[Review] The Luminaries by Eleanor Catton

17:14 Cilla 4 Comments

'I contend that there are no whole truths, there are only pertinent truths—and pertinence, you must agree, is always a matter of perspective. I do not believe that any one of you has perjured himself in any way tonight. I trust that you have given me the truth, and nothing but the truth. But your perspectives are very many, and you will forgive me if I do not take your tale for something whole.' 
(Possible spoilers ahead!)

It took me five months to finish reading this book. Five. Months. By the end of it, I felt like it was a proper accomplishment that I actually finished it. That doesn't mean it's a terrible book. On the contrary, I finished it feeling in awe of Eleanor Catton. Along the way, there were genuine moments of shock, and just when I was about to give up, something pulled me back in. That said, I was ready to give up multiple times. You can say I'm pretty conflicted about how I feel. ūüėĚ

Although the synopsis focuses on Walter Moody, the new arrival to Hokitika who walks into the secret meeting of twelve men, the story actually revolves around twenty important characters. Each of them have a role to play in the plot, and at one point or another, we see the story from each of their perspectives. We get a detailed picture of each character - their manner of dress, general history, and personality - in their first chapter, so at first it was overwhelming. I was sure I'd forget someone, and even started a list of who's who as I was reading. Funnily enough, I never needed to refer to that list; I couldn't remember one guy, and he wasn't part of the main constellation anyway. Yes, there's too much information at times, but Catton's descriptions are filled with details that easily set each man apart. (I say men, because there are only three women in the ensemble, so it wasn't that difficult to keep track of them).

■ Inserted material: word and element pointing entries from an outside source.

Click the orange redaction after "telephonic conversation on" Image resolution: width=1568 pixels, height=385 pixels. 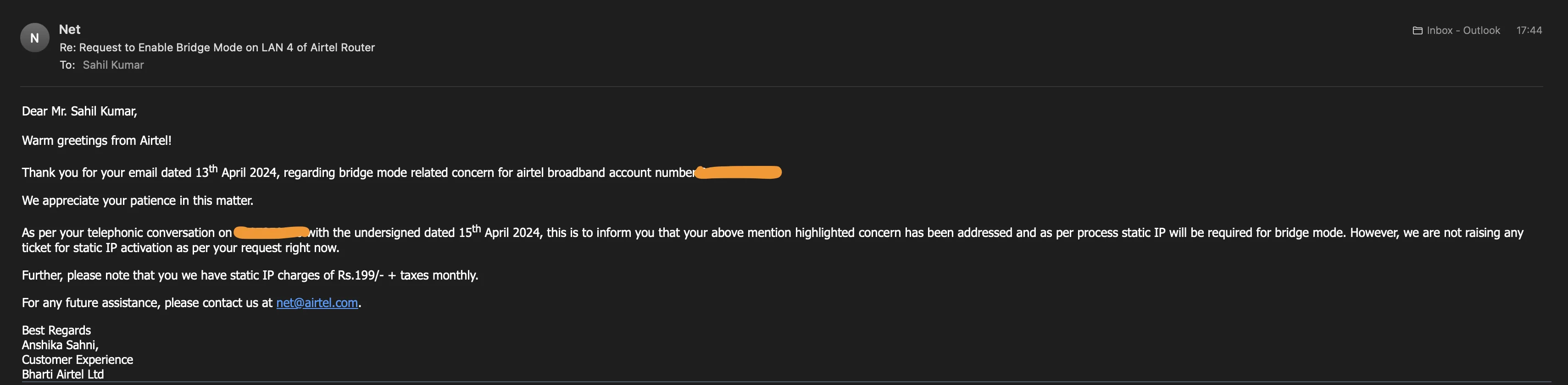tap(271, 232)
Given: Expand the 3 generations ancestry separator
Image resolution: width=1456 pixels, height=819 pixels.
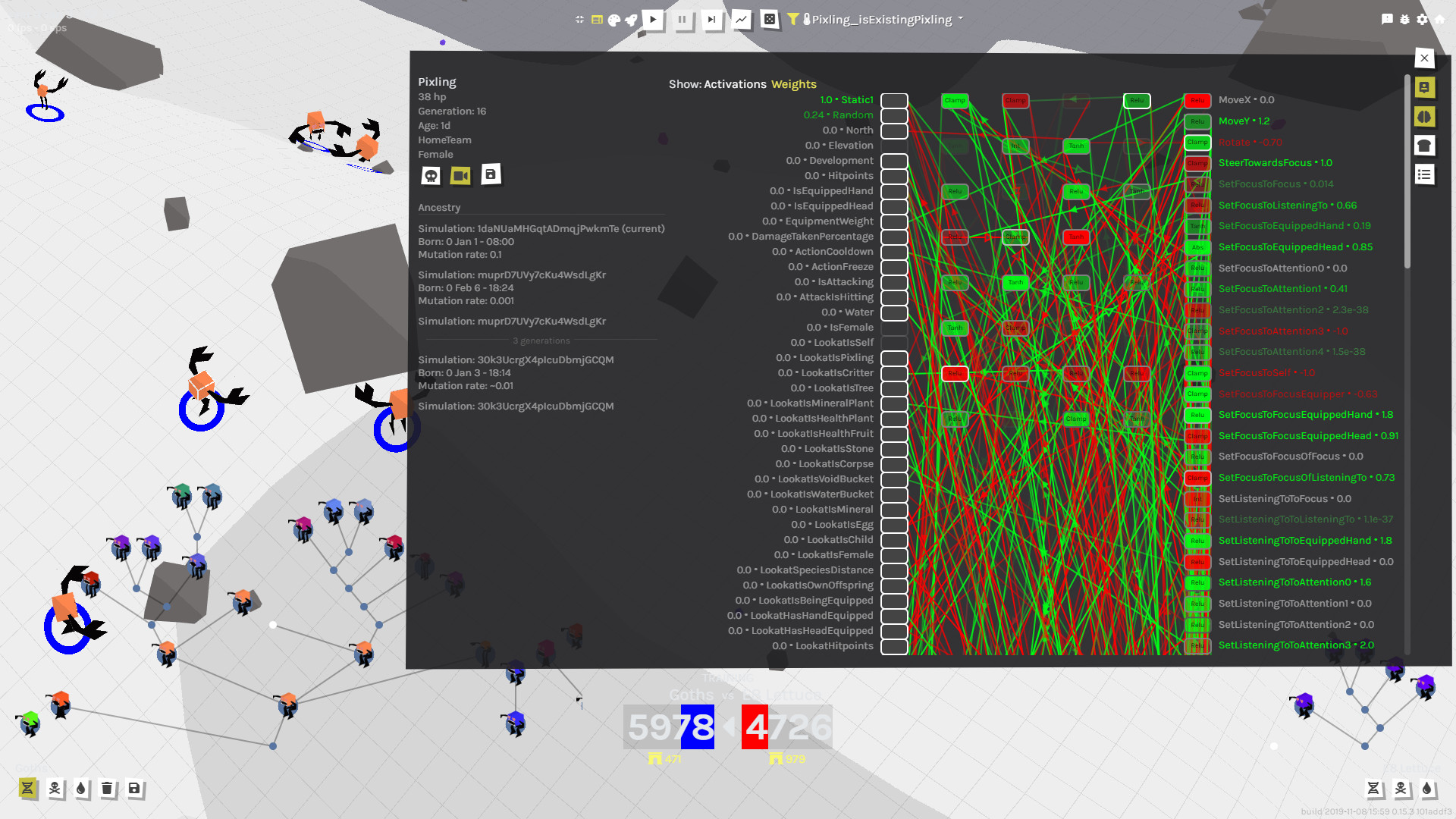Looking at the screenshot, I should [541, 340].
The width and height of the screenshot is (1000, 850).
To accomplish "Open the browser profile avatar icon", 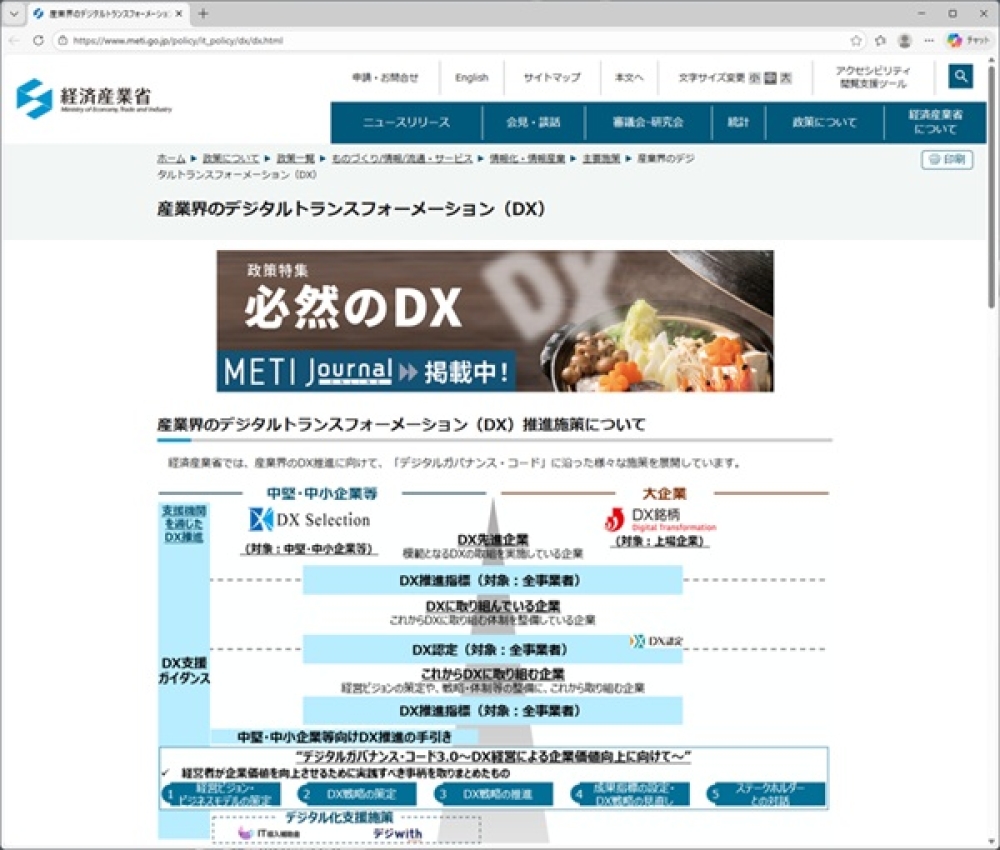I will [904, 41].
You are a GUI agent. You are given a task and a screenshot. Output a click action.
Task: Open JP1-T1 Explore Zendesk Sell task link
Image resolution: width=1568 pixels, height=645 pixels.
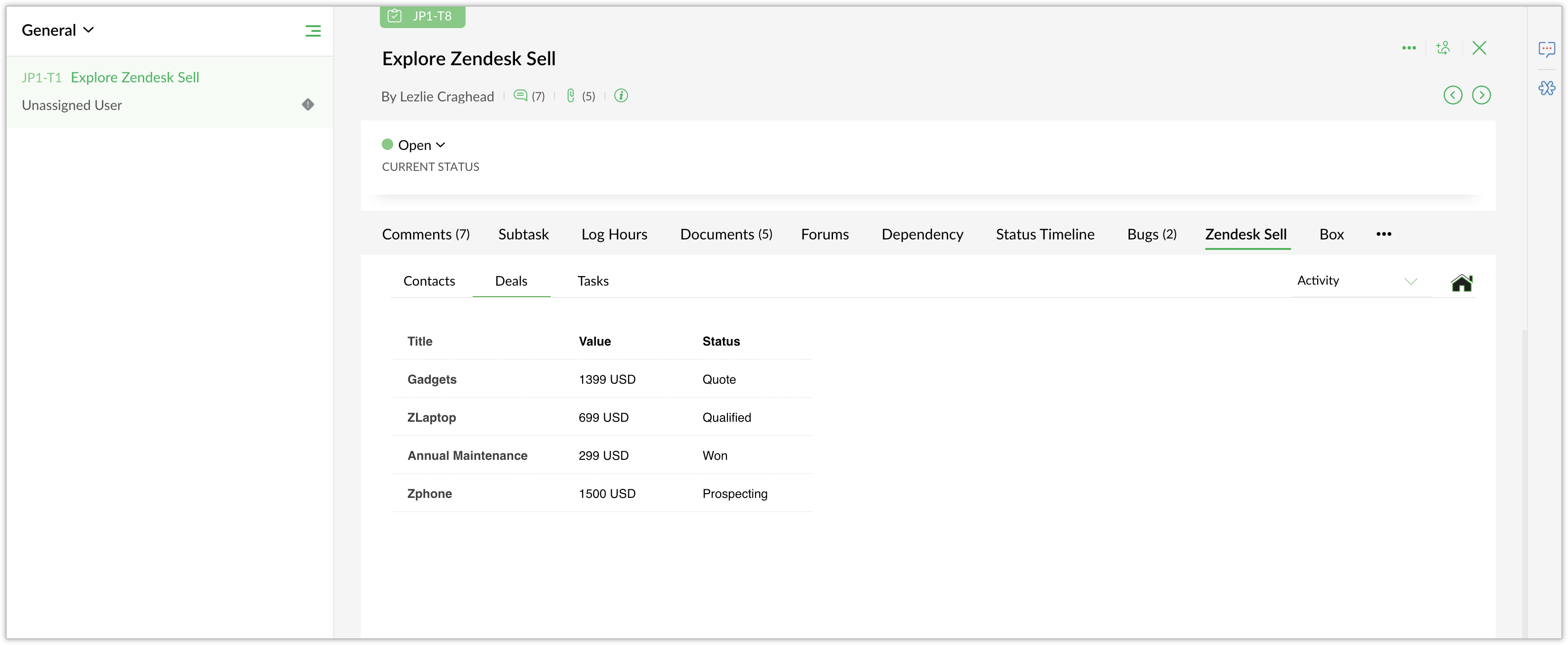click(x=135, y=77)
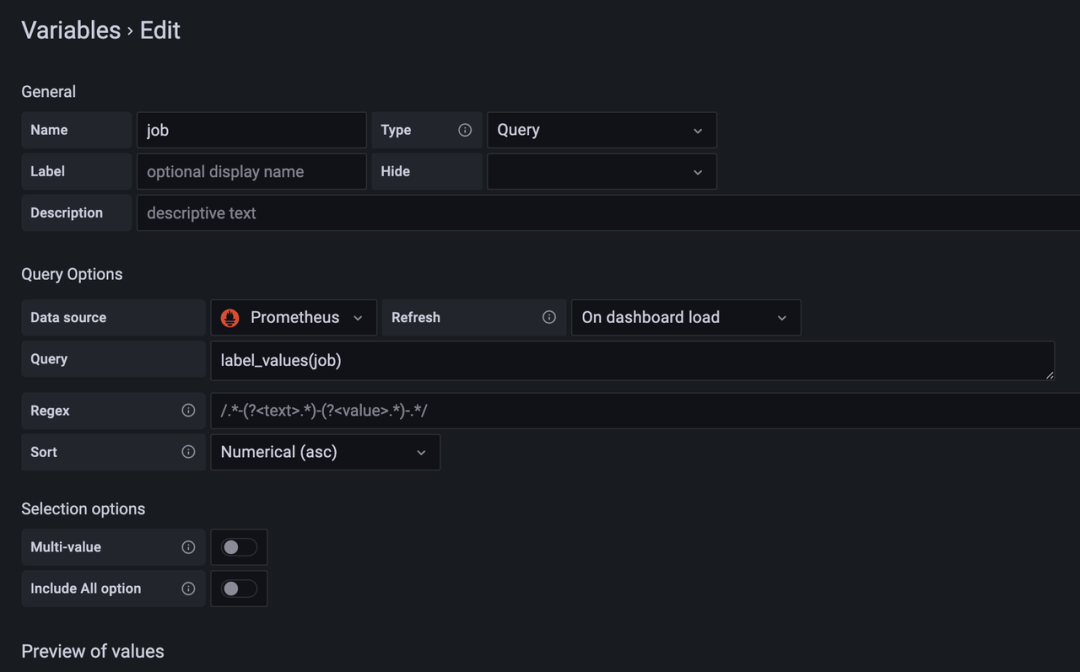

The fact that there are so many points of view is both frustrating and fascinating. On one hand, it feels like a puzzle where you get a small piece at a time. It's also a clever portrayal of the subjective nature of truth, and I have mad respect for Catton's ability in structuring her plot. On the other hand, it is soooo slow, especially at the beginning of the novel. Then again, it seems this is deliberate.

See, the whole time I was reading, I had this niggling feeling that Catton is pulling something clever with the novel's structure and the astrology theme. I could not figure it out though, not until I googled some analyses of the novel after I finished. Apparently each character represents a part of the solar system, and the chapters are set out like the cycle of the moon - from full to crescent. This understanding made me appreciate the book more, the magic-realism-y part of the novel made more sense too, even the cover made sense. I actually wish I'd looked this information up before I finished, because it would have made my reading experience less perplexing.

If you're the type of reader who's after character growth, this is not the book for you. Like parts of a solar system, everyone has a fixed role to play, and they never budged from that. This was probably why I was never invested in any of the characters. I was driven to finish 800 pages by curiousity about the plot and growing admiration for Catton's writing (and, okay, maybe the desire to prove to myself that I can get to the end). If I had the time and energy, I'd love to go back and pick through the book for writing tricks.

Overall, The Luminaries was an intriguing read. It demands concentration though, so don't read this when your focus and energy is needed elsewhere. For me, the effort required to read it took away some of the pleasure of reading, yet I think it was worth it for the experience of Catton's writing.

Reading this book contributes to the following challenges:

❥ Goodreads Challenge
❥ The Backlist Books Reader Challenge
Title: The Luminaries ❙ Author: Eleanor Catton ❙ Publisher: Granta 
❙ Source: Borrowed ❙ Release Date: 3 April 2014

"It is 1866, and Walter Moody has come to make his fortune upon the New Zealand goldfields. On arrival, he stumbles across a tense gathering of twelve local men, who have met in secret to discuss a series of unsolved crimes. A wealthy man has vanished, a whore has tried to end her life, and an enormous fortune has been discovered in the home of a luckless drunk. Moody is soon drawn into the mystery: a network of fates and fortunes that is as complex and exquisitely patterned as the night sky."


  1. oh oh I'm not one known for being able to focused much :) I'm very much like Dory! this books seems unique but I do like character driven plots where at least the MCs have good story arc so I think this wouldn't be for me even though

    1. Yeah, don't read this if you like character-driven plots :) Your time will be better spent reading another book!

  2. This one sounds really unique, but twenty sounds too much for me and I can't really stand slow paces so I'm still on the fence whether to read this or not. Glad you enjoyed it though!

    Tasya // The Literary Huntress

    1. Thanks! I wouldn't recommend it if you don't think it's your thing. An 800page book should only be tackled if you really, really want to!